↓↓↓

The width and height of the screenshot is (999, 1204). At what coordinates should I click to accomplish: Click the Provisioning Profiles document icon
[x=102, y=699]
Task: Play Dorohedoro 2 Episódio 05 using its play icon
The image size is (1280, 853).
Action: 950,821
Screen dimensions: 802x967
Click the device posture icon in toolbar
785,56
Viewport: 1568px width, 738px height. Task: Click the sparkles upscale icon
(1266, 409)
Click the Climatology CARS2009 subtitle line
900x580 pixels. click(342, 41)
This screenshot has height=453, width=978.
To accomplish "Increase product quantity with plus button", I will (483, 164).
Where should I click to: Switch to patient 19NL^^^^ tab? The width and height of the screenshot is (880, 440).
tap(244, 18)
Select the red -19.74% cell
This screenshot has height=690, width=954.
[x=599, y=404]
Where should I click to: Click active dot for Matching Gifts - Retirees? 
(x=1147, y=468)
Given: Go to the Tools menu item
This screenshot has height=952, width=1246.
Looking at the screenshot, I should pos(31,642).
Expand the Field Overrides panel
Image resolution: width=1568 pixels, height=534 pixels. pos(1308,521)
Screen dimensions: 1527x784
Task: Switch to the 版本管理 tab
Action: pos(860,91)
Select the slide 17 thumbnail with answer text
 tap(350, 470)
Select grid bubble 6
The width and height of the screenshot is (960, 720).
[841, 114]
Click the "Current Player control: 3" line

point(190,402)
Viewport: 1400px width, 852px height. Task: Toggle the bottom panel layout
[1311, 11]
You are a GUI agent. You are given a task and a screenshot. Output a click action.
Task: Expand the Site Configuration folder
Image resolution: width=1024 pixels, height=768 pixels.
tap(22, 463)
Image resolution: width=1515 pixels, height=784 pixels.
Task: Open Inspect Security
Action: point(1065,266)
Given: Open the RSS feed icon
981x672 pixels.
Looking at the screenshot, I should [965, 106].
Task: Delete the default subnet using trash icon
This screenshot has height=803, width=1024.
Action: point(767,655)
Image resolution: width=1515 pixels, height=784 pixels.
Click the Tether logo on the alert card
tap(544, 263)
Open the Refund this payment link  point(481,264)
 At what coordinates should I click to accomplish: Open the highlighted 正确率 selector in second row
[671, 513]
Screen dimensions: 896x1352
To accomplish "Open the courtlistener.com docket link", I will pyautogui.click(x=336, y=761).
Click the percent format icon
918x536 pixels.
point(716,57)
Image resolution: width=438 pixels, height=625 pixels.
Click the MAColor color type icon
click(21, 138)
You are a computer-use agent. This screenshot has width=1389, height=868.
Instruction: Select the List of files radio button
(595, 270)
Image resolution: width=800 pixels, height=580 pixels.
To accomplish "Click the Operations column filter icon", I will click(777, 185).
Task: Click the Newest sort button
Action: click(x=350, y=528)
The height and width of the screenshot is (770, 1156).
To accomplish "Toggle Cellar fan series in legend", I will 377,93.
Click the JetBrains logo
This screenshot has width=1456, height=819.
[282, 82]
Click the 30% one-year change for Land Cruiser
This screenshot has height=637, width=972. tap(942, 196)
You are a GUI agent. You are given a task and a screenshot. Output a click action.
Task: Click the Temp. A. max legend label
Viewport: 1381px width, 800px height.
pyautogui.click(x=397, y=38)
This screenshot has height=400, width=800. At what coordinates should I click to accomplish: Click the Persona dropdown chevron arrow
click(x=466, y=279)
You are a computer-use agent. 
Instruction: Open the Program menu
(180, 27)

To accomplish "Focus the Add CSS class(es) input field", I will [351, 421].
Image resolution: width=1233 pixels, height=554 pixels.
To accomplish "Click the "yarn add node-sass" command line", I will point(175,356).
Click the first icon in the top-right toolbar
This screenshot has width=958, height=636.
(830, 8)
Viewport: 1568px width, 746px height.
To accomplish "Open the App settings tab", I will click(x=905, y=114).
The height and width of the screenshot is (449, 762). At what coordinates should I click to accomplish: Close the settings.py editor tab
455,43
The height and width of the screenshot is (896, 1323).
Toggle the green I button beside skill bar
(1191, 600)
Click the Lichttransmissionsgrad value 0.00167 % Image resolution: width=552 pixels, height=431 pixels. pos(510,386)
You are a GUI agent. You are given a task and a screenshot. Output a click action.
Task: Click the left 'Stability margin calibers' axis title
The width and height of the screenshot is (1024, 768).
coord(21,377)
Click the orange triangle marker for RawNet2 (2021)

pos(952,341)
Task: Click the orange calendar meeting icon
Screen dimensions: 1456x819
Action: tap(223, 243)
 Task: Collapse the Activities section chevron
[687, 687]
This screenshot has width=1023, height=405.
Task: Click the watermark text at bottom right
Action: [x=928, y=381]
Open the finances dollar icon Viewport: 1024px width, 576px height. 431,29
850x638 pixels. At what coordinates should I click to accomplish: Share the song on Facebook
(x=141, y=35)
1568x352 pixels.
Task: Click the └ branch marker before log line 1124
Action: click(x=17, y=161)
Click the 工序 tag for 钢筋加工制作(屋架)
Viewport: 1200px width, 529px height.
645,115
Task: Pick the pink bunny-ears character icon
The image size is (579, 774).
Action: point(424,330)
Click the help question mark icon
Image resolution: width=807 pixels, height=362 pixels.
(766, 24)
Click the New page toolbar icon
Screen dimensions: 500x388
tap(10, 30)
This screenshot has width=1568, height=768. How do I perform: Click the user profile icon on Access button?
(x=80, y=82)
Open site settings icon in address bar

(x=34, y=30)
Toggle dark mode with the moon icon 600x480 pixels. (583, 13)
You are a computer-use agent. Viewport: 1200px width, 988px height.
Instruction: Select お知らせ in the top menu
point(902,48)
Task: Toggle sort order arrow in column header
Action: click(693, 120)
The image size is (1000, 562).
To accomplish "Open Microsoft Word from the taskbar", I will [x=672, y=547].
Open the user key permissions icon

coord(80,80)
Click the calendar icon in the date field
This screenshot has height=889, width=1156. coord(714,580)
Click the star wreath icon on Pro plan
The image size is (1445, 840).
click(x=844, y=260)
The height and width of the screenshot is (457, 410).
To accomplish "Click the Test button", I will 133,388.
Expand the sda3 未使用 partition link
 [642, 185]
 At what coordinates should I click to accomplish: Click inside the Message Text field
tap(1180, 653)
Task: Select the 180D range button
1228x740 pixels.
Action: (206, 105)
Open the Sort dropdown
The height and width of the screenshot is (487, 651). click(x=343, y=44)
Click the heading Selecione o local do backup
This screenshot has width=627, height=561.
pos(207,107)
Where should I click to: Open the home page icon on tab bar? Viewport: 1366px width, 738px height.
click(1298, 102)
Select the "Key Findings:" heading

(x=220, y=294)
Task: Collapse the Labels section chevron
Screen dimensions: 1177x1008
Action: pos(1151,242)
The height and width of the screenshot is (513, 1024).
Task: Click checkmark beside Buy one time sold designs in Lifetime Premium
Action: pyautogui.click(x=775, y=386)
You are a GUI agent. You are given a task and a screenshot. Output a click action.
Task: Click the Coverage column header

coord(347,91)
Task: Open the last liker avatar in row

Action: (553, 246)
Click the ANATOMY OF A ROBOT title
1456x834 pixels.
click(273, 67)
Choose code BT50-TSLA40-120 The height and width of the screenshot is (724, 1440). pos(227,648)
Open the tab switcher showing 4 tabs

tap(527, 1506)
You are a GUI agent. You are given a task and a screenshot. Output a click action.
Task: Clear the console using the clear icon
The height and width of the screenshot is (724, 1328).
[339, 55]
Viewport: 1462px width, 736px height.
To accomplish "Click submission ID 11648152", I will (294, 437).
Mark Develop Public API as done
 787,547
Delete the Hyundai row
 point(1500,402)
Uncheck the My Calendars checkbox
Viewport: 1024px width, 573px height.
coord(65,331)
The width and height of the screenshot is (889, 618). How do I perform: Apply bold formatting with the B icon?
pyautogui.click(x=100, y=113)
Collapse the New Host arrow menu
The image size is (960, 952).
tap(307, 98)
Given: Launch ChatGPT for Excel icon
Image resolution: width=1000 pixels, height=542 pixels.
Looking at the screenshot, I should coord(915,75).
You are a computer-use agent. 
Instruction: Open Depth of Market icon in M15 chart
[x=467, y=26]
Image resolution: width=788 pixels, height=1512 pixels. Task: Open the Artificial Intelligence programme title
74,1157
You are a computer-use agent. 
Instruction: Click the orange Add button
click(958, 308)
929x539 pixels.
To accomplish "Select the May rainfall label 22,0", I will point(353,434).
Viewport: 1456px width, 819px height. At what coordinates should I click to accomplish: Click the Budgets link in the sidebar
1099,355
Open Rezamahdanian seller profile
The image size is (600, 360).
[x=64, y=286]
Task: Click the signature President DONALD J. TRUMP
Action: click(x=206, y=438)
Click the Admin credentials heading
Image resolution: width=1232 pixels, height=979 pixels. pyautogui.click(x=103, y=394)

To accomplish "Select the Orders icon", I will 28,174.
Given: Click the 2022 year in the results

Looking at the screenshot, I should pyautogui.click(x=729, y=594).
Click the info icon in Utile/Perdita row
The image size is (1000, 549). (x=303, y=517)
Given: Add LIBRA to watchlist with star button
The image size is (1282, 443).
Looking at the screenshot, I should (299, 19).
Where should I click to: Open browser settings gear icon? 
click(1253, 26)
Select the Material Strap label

↑↑↑

Aim: Copy out the material word for word, from the line containing "Delete the Hyundai row" through the line containing "tap(307, 98)".

Task result:
Delete the Hyundai row
 point(1500,402)
Uncheck the My Calendars checkbox
Viewport: 1024px width, 573px height.
coord(65,331)
The width and height of the screenshot is (889, 618). How do I perform: Apply bold formatting with the B icon?
pyautogui.click(x=100, y=113)
Collapse the New Host arrow menu
The image size is (960, 952).
tap(307, 98)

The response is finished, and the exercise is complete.